When I’m at The Sundance Film Festival, I don’t usually see short film blocks because there are too many features to see. It’s hard for readers to find shorts after film festivals too. Sundance Next Fest offered me a chance to see some of the shorts I’ve been missing out on, and Too Legit was so good I have to put it on your radar to seek out wherever it may be available after Sundance.
In a world where Rep. Todd Akin was right and women’s bodies do shut down pregnancy in cases of “legitimate rape,” Sully (Zoe Kravitz) tries to determine whether her rape was legitimate or whether she’ll need to get an abortion on her own. This is a scathing satire of rape culture, and jus to be clear, it’s science-fiction. Akin was way wrong. Writer/director Frankie Shaw has a scathing, biting voice.
The fact that every character plays rape culture straight shows how absurd the discussion of rape in society is, only in real life we allow these ridiculous statements to continue. Sully said no but even she questions whether she “asked for it” or not, because of all the social pressures to make her feel like she did. And then, if only she can convince her own body she was raped, nature will take its course.
Sully ends up negotiating with her attacker Mike (Nate Corddry), who expresses all the male entitlement as a melodramatic victim. The film addresses all the rape myths by way of adult characters sympathizing with the wrong party, but playing it like they’re in a serious drama which is actually the world women are living in writ large.
Teresa Palmer plays Sully’s supportive friend who introduces all the concepts of legitimate rape/shutting down and she’s an exquisite straight woman. Clark Gregg plays a doctor and Lauren Weedman plays a dean and you can feel all the anger the actors and filmmakers have about injustice channeled into these satirical representations of the rape culture establishment. Kravitz plays the drama of her character looking for answers to something that should never be questioned in a just world.

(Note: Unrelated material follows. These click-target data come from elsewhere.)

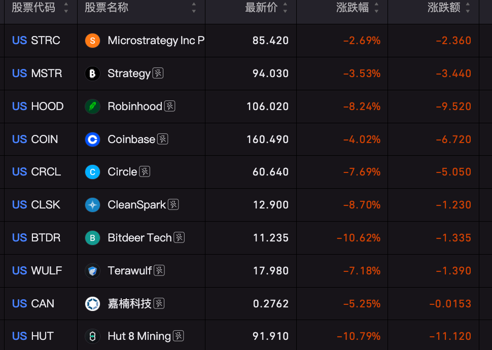Click the Strategy bitcoin logo icon

tap(92, 74)
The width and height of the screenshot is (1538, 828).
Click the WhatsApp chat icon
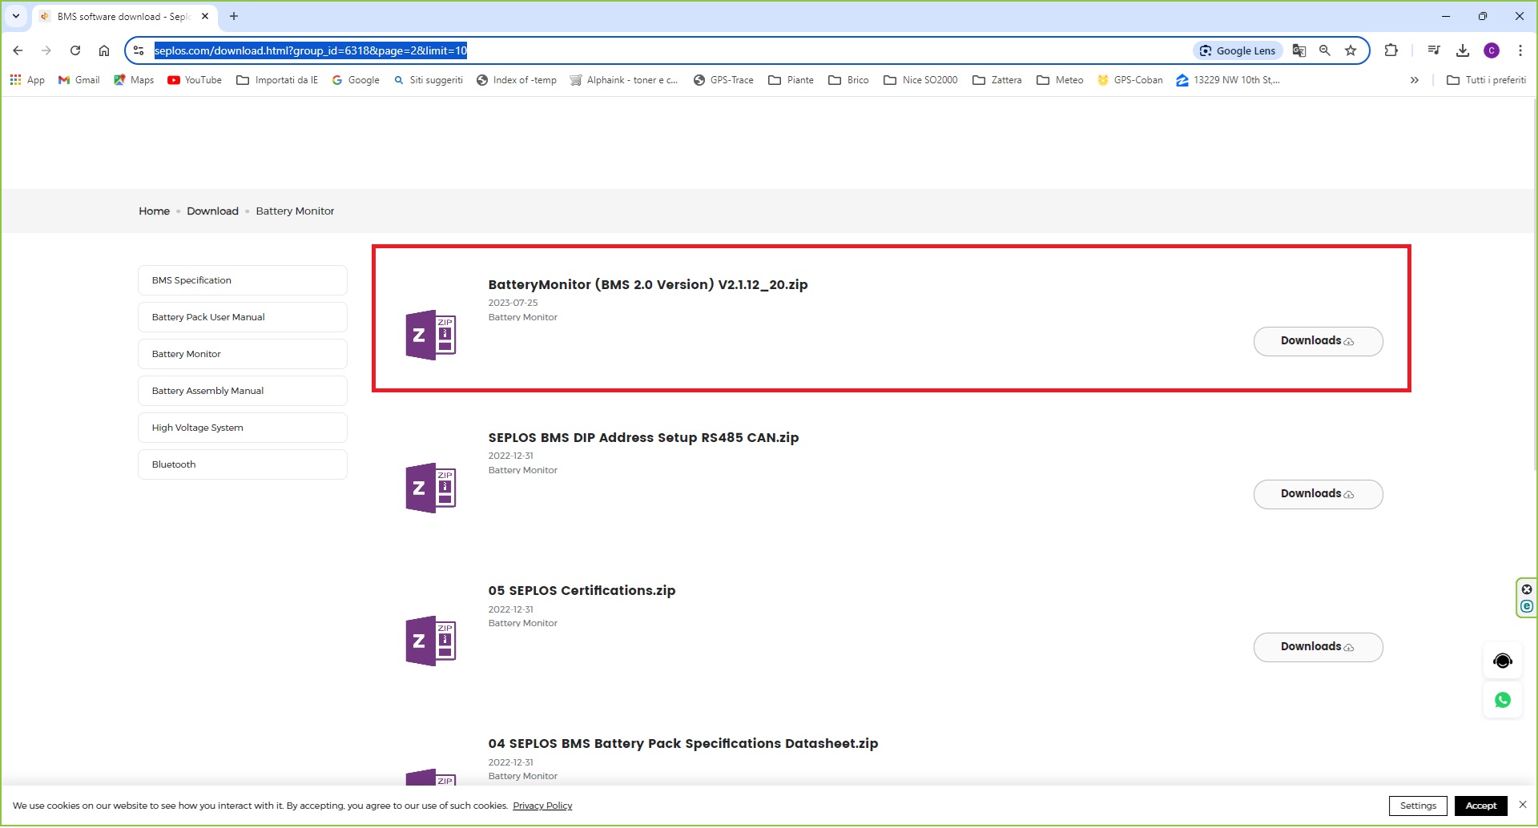[x=1502, y=701]
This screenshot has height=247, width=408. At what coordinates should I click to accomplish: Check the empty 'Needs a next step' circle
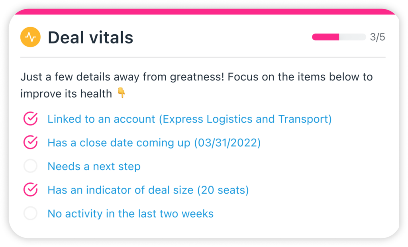pyautogui.click(x=30, y=166)
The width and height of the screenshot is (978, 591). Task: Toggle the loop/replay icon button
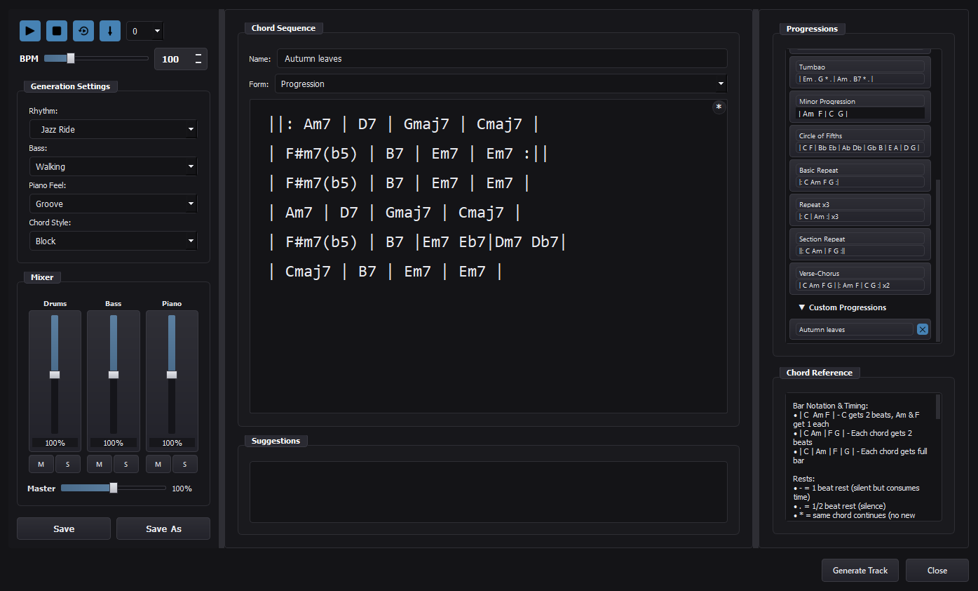click(x=83, y=31)
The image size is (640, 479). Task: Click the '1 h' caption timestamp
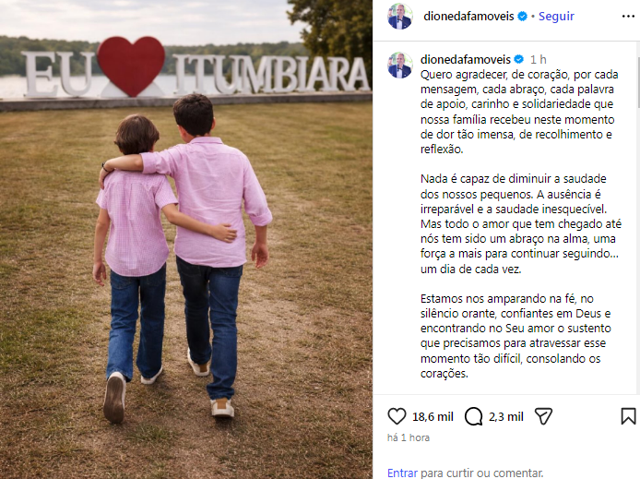click(538, 60)
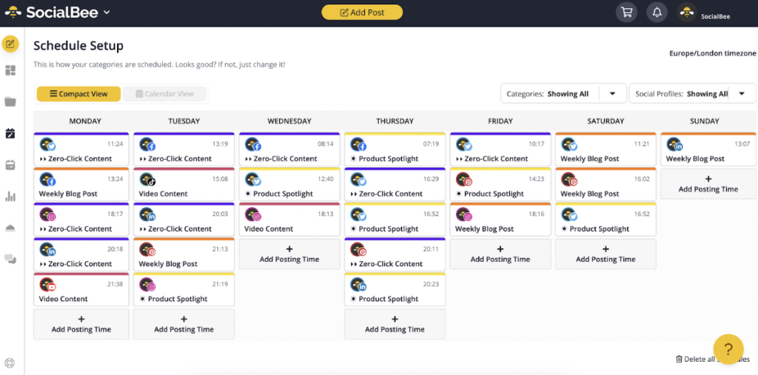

This is how great satire works. We can laugh at how ridiculous an extreme scenario is and perhaps channel some tragic social norms into something positive. A rapist might be too far gone to ever get the message, but it can reach the people who don’t understand why it’s a problem. Normally it takes suffering personally to force anyone to reconsider their prejudices. Hopefully a film like Too Legit can make the world a more compassionate place with no personal suffering required.